In May 1992, Simon Property Group Inc., which owns King of Prussia Mall, unveiled the Forum Shops, a first-of-its-kind retail destination with luxury stores and such celebrity-chef restaurants as Wolfgang Puck's Spago.

It now houses more than 160 retailers and restaurants and remains among the top-performing enclosed retail centers worldwide, with more than $1,600 in sales per square foot. It spawned copycats: In A.C., the Pier Shops at Caesars, which opened in 2005 and is now named the Playground, as well as the Quarter at Tropicana, were modeled after it.

As part of its silver anniversary, the Forum Shops debuted new retailers and restaurants, including the first-ever Modernist Cuisine Gallery, Lululemon, Magical Memories featuring Disney Fine Art, Harley Davidson, and the Otheroom.

The Forum Shops has undergone two expansions since opening. In 1997 it added a half-million square feet of retail and the Atlantis entertainment feature, which incorporated a 50,000-gallon saltwater aquarium and an animatronic show that has robots emulating animals. In 2004, a three-level expansion added 175,000 square feet of retail and the first freestanding spiral escalator.

Most recently, it added an 85-foot pylon marquee on the Strip and state-of-the-art furniture fixtures, digital directories, and marquee with the ancient Rome theme.

Khalid Waleed, 49, and his wife, Sumaya Abdulatif, 35, who were visiting Las Vegas from Salwa, Kuwait, took it all in recently.

"This is amazing," Sumaya said, as she stared up at the skyscape from a bench in front of the Fountain of the Gods plaza at Caesar's, a high-end corridor of shops that includes Giorgio Armani, Versace, Cartier, Louis Vuitton and Gucci.
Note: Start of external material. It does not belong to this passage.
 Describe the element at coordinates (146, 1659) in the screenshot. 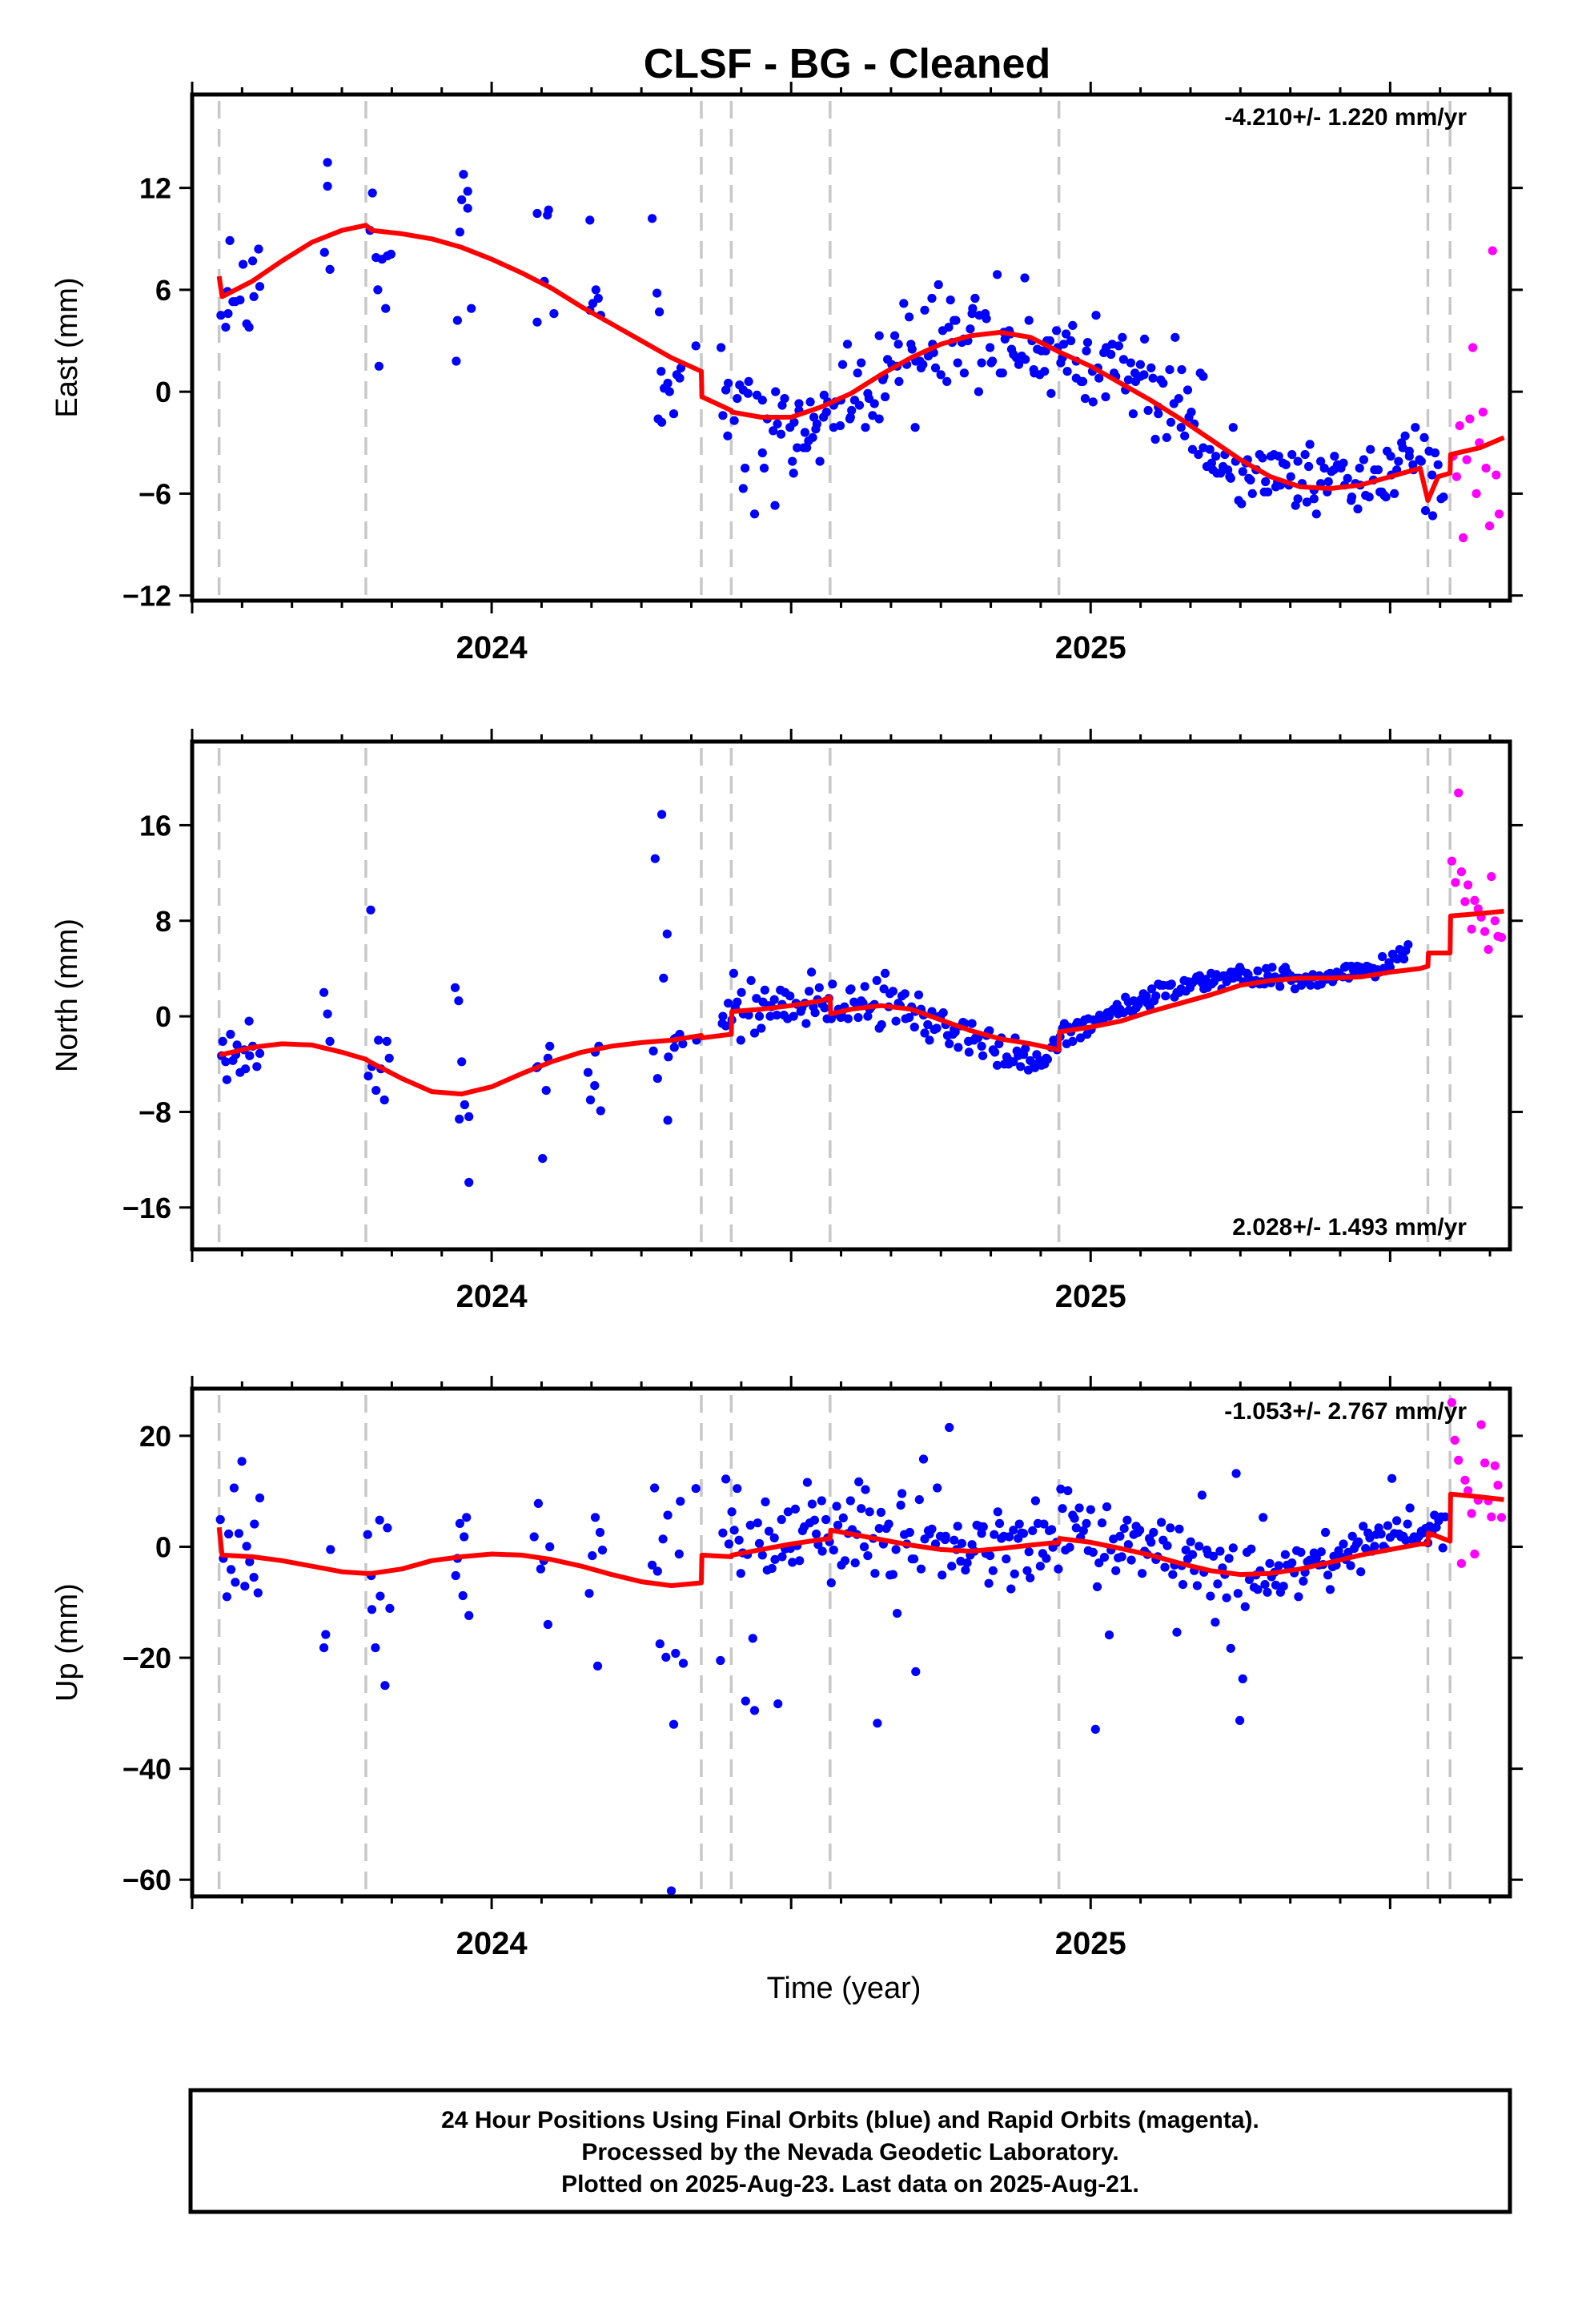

The couple had also shopped at the Bellagio and CityCenter malls, both influenced by the Forum Shops. But Sumaya, who was folding the shirts she had just purchased from Hermes at the Bellagio and H&M at the Forum Shops, said the Roman-themed plaza was her favorite.

"I love the sky and clouds. It's so wide and bright," she said. "It gives you happiness, for sure."